Remember what Gruden said a few paragraphs ago: "I deserve all the criticism I can take."

Yes, he does. He has done a poor job for most of the season and it didn't get any better against the Saints. The numbers don't lie. Through eight games - half a season - the Bucs have one (one!) offensive touchdown in the first quarter. And, ahem, it didn't come Sunday.

The Bucs opened the game with six consecutive three-and-out drives. They trailed 17-0 before they got their initial first down with less than five minutes left in the first half. Look, we know that Chris Simms got hurt and they've had to make do with a rookie quarterback, but Gruden's offensive game plans have been downright curious for a while now.

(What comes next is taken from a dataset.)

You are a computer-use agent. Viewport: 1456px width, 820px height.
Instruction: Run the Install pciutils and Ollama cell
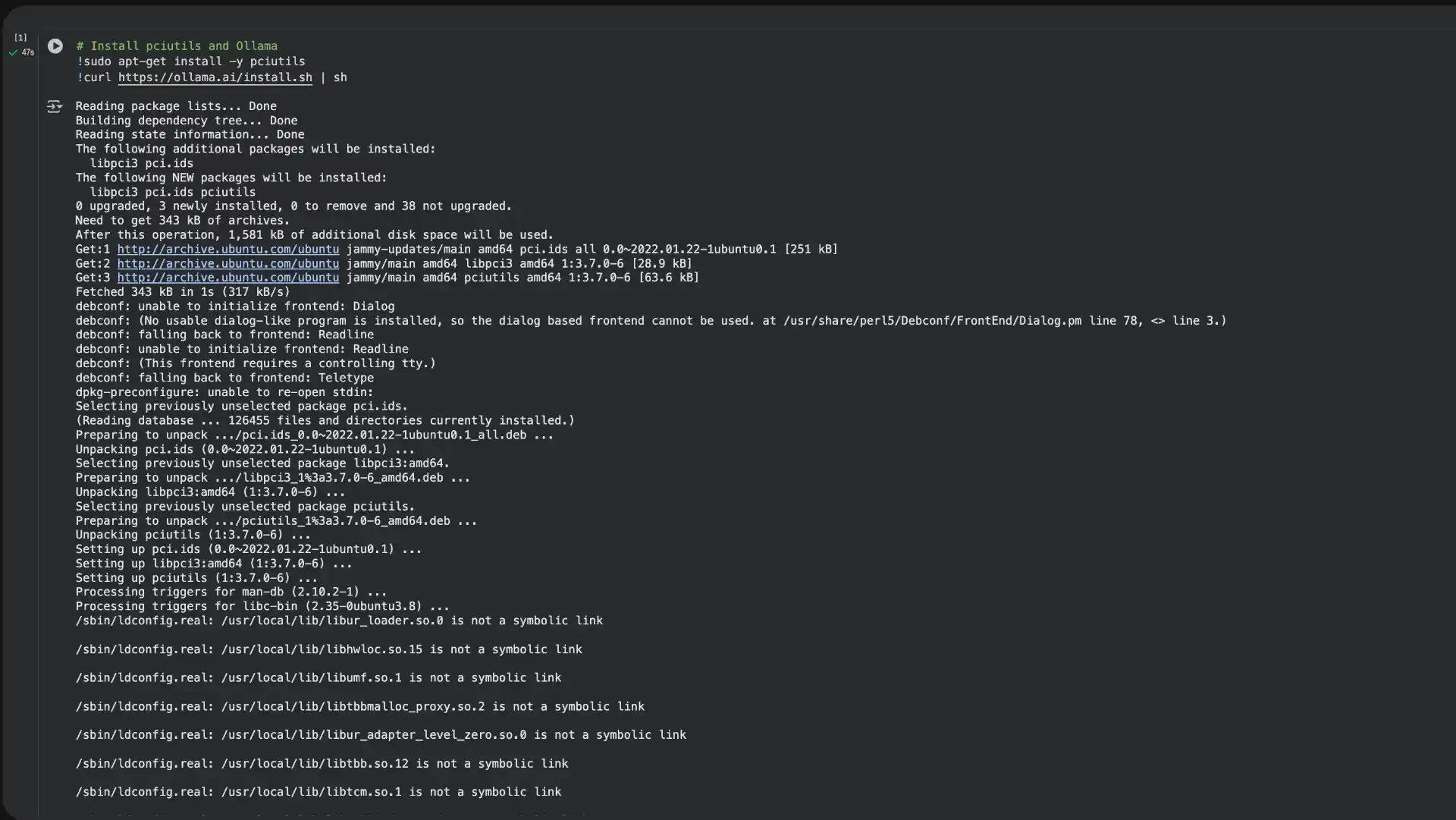point(55,46)

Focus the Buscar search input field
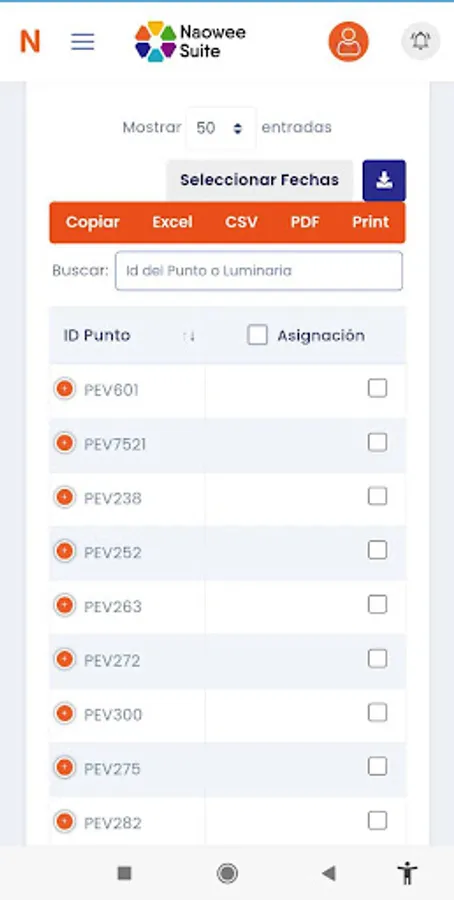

The debacle last week in the gale at the Meadowlands was bad enough, but how do you explain a game in which Michael Clayton had more carries (one) than Mike Alstott has had in a month? "Right now, we are not the juggernaut offensively that I think we want to be or we're going to be," Gruden said.

Not a juggernaut? Not a juggernaut? Yeah, and all that water in Johnstown wasn't a flood, just an overflowing sink in Nanty Glo.

Look, this team is a mess. They're two plays from being 0-8. A bogus roughing-the-passer penalty against the Bengals set up the winning points there, and Matt Bryant's 62-yard kick from the gods was the margin against Philly. They are 0-4 in division and they have three losses at home. And the schedule only gets harder.

There's a bad moon rising at One Buc Bunker. You don't finish a season the way the Bucs likely will without major fallout. No player will be safe. No coach will be safe. No executive will be safe. No one should be.

Gruden stressed that the Bucs are very young, but a look at the defensive side of the ball contradicts that notion. They have a lot of money and a lot of years invested in a defense that no longer seems up to the task. "It seems like we're fighting uphill every game," a weary Derrick Brooks said after this one, and that's as apropos a metaphor as there is to this point.

Good teams don't make this many mistakes. Good teams don't make Drew Brees look like Joe Montana in his prime. Good teams don't drive the paying customers to the parking lots with almost a quarter still to play.

But the Bucs do. The malls, at least, appreciate it.